▶ [RECORDS]
◇ ◇ ◇ ◇ ◇

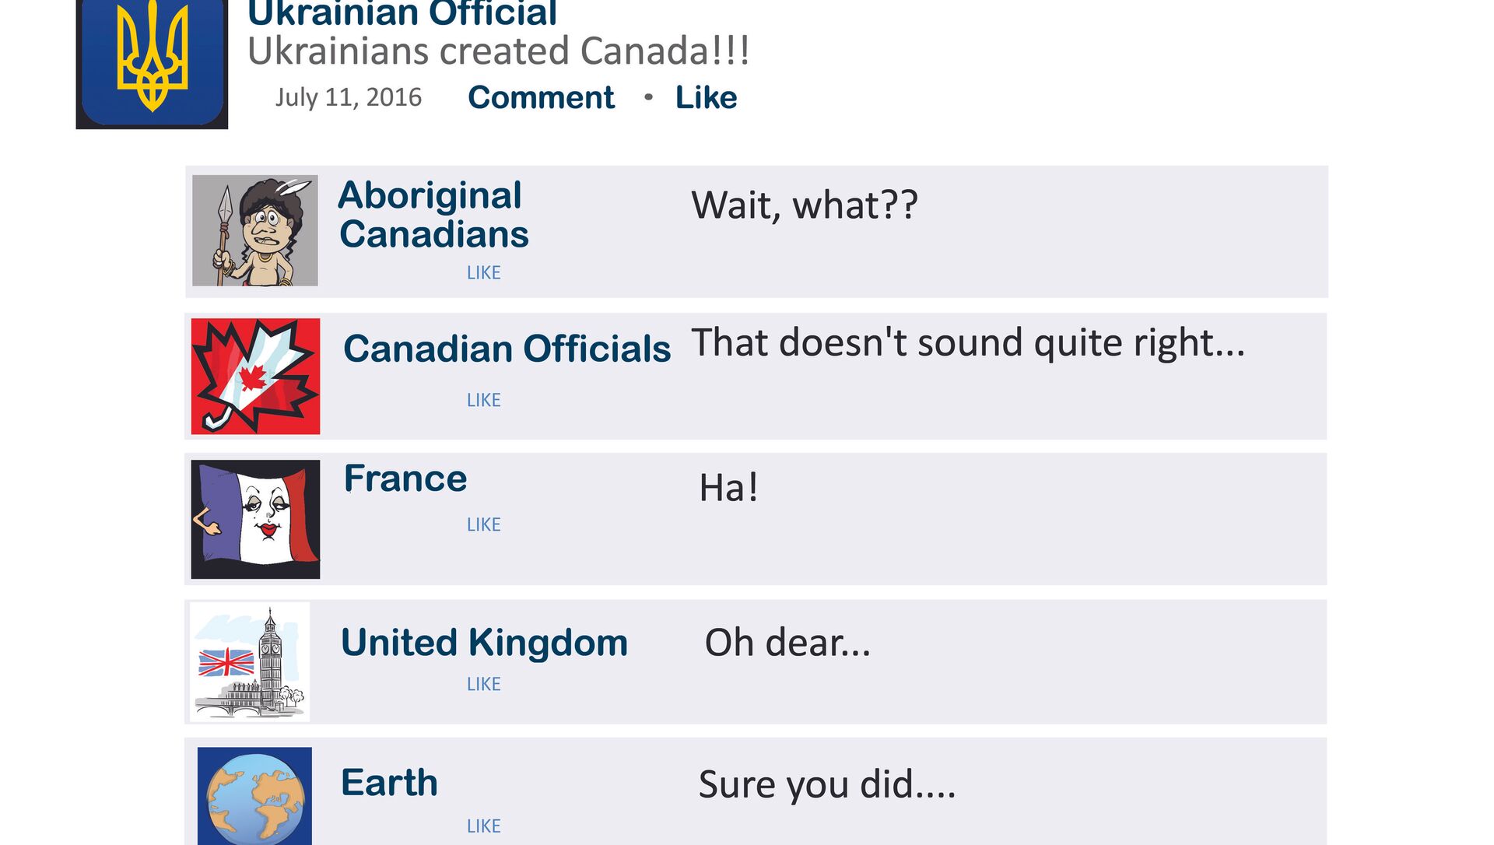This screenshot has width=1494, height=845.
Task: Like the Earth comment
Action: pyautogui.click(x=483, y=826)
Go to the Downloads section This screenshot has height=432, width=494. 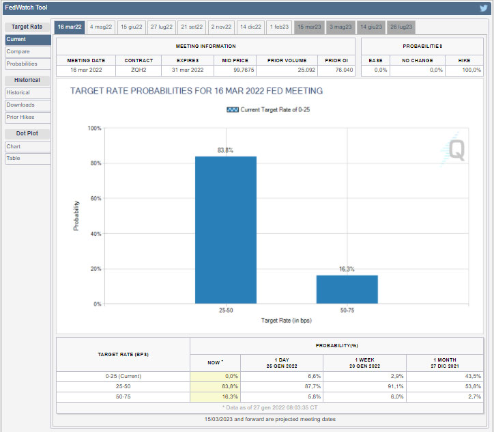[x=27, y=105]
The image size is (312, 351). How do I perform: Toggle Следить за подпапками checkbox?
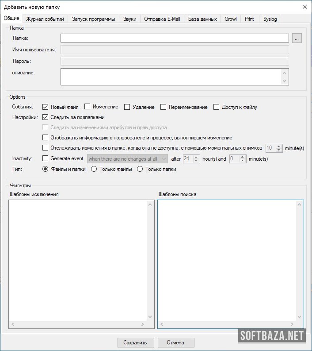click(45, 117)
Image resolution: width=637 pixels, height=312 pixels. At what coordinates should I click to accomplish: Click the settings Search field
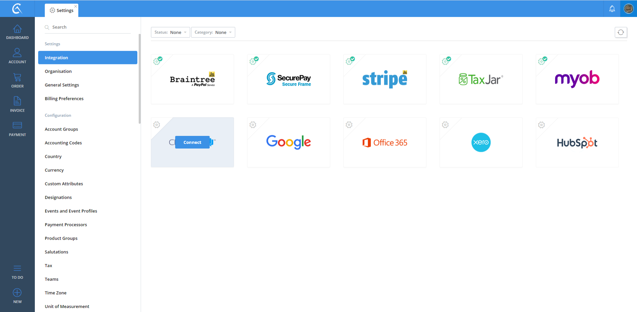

◇ ◇ ◇ ◇ ◇

▶ [REQUIREMENT] Give again, word for word, only the lines from the line containing "The image size" through the last line above, both included; leave the pictures out.

▶ [SOLUTION TO THE PROBLEM]
The image size is (312, 351). How do I perform: Toggle Следить за подпапками checkbox?
click(45, 117)
Image resolution: width=637 pixels, height=312 pixels. At what coordinates should I click to accomplish: Click the settings Search field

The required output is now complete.